> [Task to complete]: What is the number of lines in the records that contain "This"? Give only that number.

> [Extracted entries]:
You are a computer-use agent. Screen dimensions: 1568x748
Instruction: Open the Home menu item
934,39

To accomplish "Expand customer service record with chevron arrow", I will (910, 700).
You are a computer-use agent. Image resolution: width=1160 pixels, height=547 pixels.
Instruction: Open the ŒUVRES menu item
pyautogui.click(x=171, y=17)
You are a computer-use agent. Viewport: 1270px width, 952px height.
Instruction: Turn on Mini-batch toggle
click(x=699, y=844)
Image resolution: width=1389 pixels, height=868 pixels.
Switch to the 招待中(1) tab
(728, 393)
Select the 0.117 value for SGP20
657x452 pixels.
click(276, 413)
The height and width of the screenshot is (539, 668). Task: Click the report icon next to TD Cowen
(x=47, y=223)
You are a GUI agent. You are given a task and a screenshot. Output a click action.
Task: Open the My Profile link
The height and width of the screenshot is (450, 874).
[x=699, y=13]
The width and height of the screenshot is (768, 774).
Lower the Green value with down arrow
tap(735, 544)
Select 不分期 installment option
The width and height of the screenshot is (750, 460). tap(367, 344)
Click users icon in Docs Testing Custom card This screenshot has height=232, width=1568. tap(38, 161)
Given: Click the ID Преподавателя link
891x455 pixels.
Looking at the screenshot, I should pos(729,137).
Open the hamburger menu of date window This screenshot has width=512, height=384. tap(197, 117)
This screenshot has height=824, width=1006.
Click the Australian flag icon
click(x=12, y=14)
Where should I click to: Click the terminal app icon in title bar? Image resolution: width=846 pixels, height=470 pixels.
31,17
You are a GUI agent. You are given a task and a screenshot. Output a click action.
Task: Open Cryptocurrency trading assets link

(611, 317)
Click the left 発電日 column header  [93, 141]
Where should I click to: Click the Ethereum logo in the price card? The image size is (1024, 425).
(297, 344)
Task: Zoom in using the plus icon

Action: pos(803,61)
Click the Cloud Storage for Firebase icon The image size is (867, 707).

> [Written response]: 3